It seems Liptak surveyed a bunch of SCOTUS litigators:
A survey of Mr. Verrilli’s peers across the political spectrum confirmed her assessment. These lawyers had varying views of the health care law but agreed, as Miguel Estrada, a prominent conservative lawyer, put it, that the criticism of Mr. Verrilli was “uninformed and unjustified.”
Through a spokeswoman, Mr. Verrilli declined to comment.
If there was a flaw in Mr. Verrilli’s presentation, said Theodore B. Olson, who was solicitor general under President George W. Bush, it was the one of substance rather than style.
“It always looks bad when the justices aren’t buying what you’re selling,” Mr. Olson said. “Don had very, very difficult cases. That hand was dealt before he got there.”
Well, why wouldn’t they. It is a very cloistered club. I suppose this harkens back to Goldstein’s outrage at the RNC ad which doctored Verrilli’s oral argument.
Members outside that club weren’t so swooning.
“The solicitor general’s performance in the health care case was totally disappointing,” said Barry Friedman, a law professor at New York University who filed a brief urging the justices to uphold the law. “His answers were wholly inadequate.”
“You really needed gravitas,” Professor Friedman said. “But what he conveyed to the court was that the administration was uncomfortable with its own position.”
And this is rich–Verrilli rambled on purpose!

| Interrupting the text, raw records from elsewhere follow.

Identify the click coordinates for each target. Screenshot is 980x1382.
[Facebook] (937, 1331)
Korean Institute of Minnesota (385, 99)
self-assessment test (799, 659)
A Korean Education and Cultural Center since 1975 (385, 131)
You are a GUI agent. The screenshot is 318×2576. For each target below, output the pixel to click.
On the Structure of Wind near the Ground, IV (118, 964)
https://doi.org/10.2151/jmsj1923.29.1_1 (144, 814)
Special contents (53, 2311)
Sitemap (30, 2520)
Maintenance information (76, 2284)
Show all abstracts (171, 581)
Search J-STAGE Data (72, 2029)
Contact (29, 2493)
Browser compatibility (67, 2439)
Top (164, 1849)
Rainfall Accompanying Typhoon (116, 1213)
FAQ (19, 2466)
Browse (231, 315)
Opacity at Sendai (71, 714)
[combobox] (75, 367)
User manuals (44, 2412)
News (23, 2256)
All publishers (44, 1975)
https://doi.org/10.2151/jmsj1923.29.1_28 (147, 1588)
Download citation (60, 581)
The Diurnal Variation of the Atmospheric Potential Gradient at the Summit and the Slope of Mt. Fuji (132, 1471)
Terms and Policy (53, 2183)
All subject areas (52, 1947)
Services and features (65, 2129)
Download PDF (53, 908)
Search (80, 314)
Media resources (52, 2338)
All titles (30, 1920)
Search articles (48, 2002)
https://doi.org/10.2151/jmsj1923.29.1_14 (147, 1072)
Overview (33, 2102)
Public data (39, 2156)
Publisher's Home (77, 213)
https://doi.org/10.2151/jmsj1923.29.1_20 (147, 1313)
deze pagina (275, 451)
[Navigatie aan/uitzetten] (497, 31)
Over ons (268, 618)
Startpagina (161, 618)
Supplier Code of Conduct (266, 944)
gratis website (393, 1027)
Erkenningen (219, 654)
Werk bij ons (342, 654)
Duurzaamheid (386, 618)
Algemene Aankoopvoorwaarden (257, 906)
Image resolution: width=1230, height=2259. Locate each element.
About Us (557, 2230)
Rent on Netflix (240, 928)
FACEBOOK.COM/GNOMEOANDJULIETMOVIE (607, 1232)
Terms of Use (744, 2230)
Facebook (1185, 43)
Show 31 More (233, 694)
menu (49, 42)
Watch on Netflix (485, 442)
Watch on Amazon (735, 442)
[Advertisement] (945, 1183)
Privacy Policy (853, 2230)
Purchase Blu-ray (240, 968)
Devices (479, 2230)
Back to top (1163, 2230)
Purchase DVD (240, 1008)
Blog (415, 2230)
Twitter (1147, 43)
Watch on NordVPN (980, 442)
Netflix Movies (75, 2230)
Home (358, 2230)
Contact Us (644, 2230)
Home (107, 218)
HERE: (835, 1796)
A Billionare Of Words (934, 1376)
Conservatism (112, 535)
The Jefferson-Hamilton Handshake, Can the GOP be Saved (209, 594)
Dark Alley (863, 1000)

Mr. Verrilli gave a rambling answer, for instance, to a request from Justice Samuel A. Alito Jr. that he describe the limits of Congressional power “as succinctly as you possibly can.”
But Ms. Blatt said that response could well have been calculated. “It may be,” she said, “that there was a strategic decision not to give a crisp and clear answer.”
Katyal did much better at the 11th Circuit. Same policy constraints applied (though perhaps on a much less grand scale).